A careful examination of the Texas statutes does not disclose any such provisions in reference to insane persons, or in regard to the management of the estates of persons of unsound mind, as those provisions of the law regulating the administration of the estate of deceased persons, which have been held in Robinson v. Paul, supra, and in subsequent cases in the Texas Reports, to cause the power to determine upon the death of the grantor. It is not necessary for us to consider what might have been the effect upon this power had the complainant been found insane by proper inquest, and guardianship of his estate granted by the proper court. We are clearly of opinion that the condition of complainant presented by the bill was not such as arrested or suspended the power granted by him in the deed of trust. No element of fraud is presented in the bill. The mere fact of making the sale while complainant was in the condition alleged, with knowledge thereof on the part of the defendant and of the trustees, is all that is charged in that direction.
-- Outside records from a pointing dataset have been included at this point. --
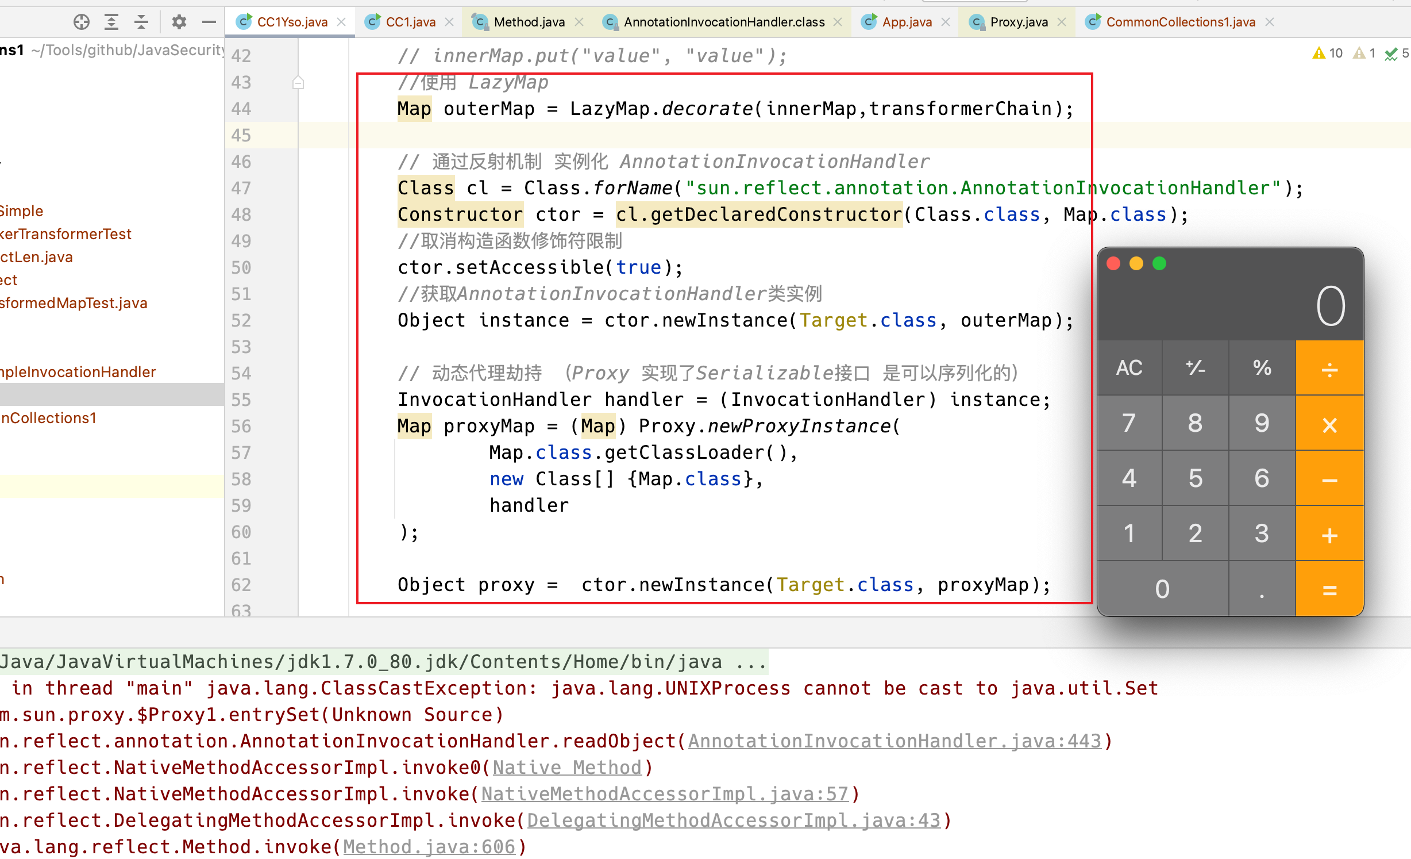Open the AnnotationInvocationHandler.class tab

(723, 22)
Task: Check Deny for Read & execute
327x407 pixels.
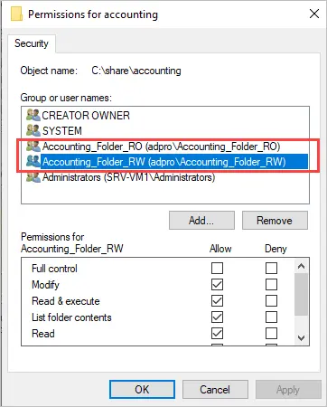Action: pyautogui.click(x=271, y=300)

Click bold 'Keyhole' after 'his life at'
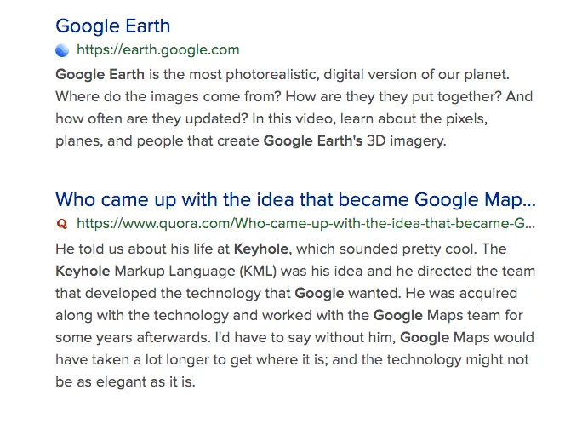pos(263,249)
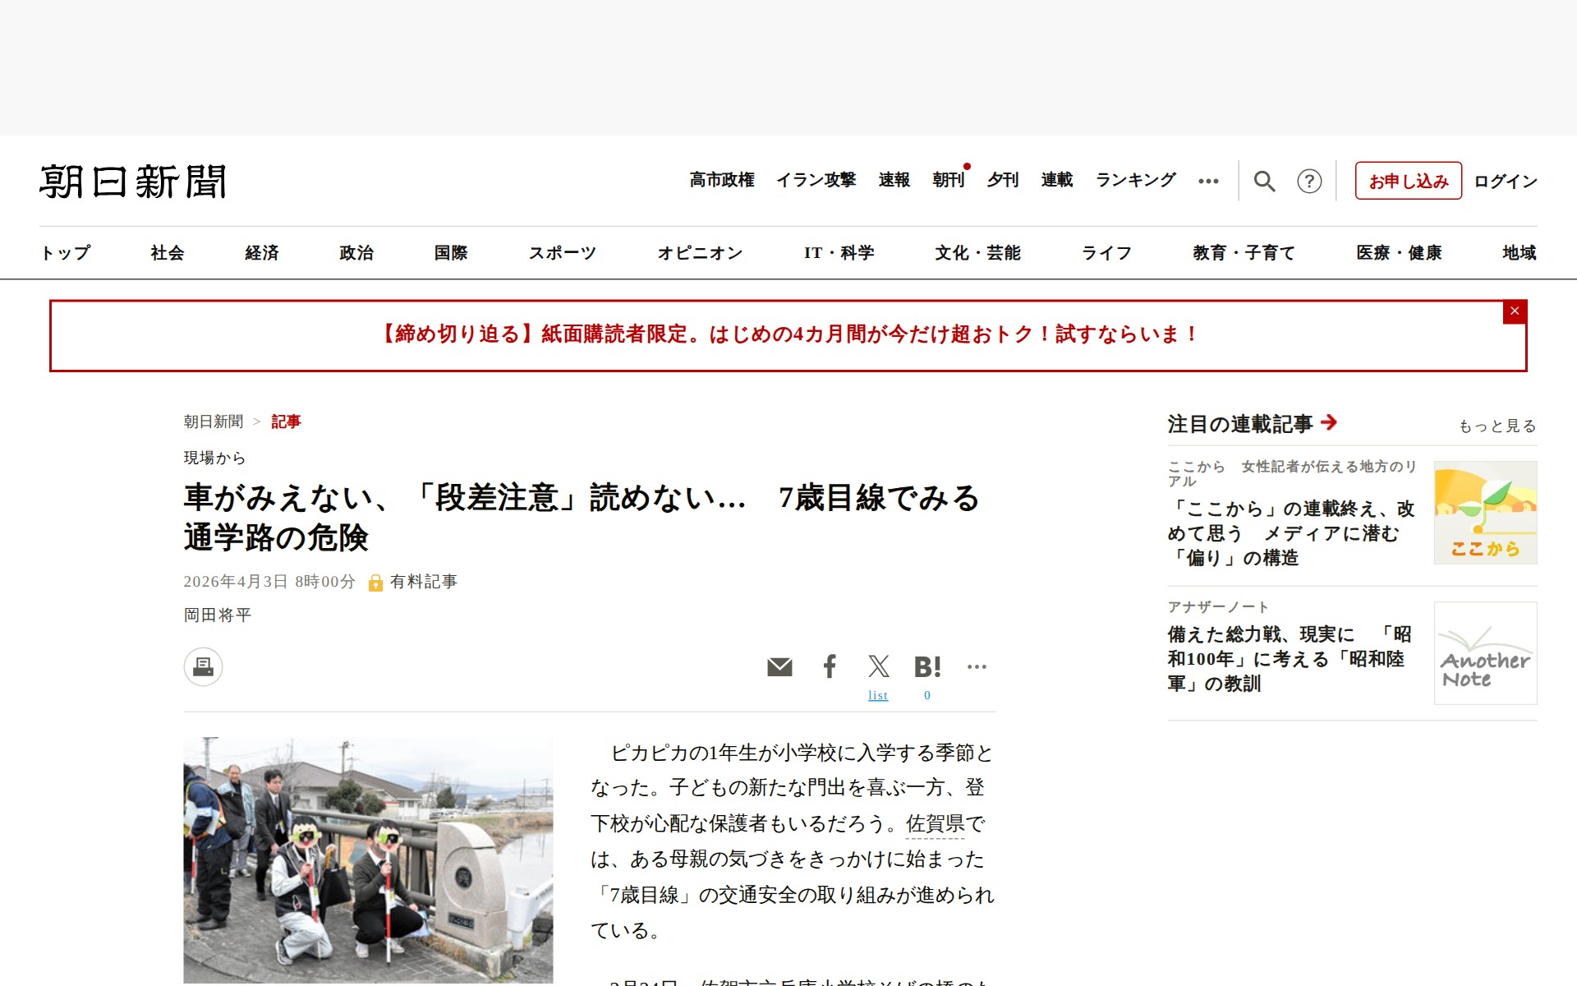Open the ここから series thumbnail
Image resolution: width=1577 pixels, height=986 pixels.
point(1485,513)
The inadequacy of price complained of does not appear to have resulted from any improper act of defendant. From all that appears, the sale was made precisely as the complainant had provided it should be made, and the defendant became the purchaser because he was willing to give more for the land, and at the sale offered more for the land than any one else offered, and no reason suggests itself to us for setting aside the sale on that ground.

The demurrer is sustained.

PARDEE, J., concurs.

* Reported by Joseph P. Hornor, Esq., of the New Orleans bar.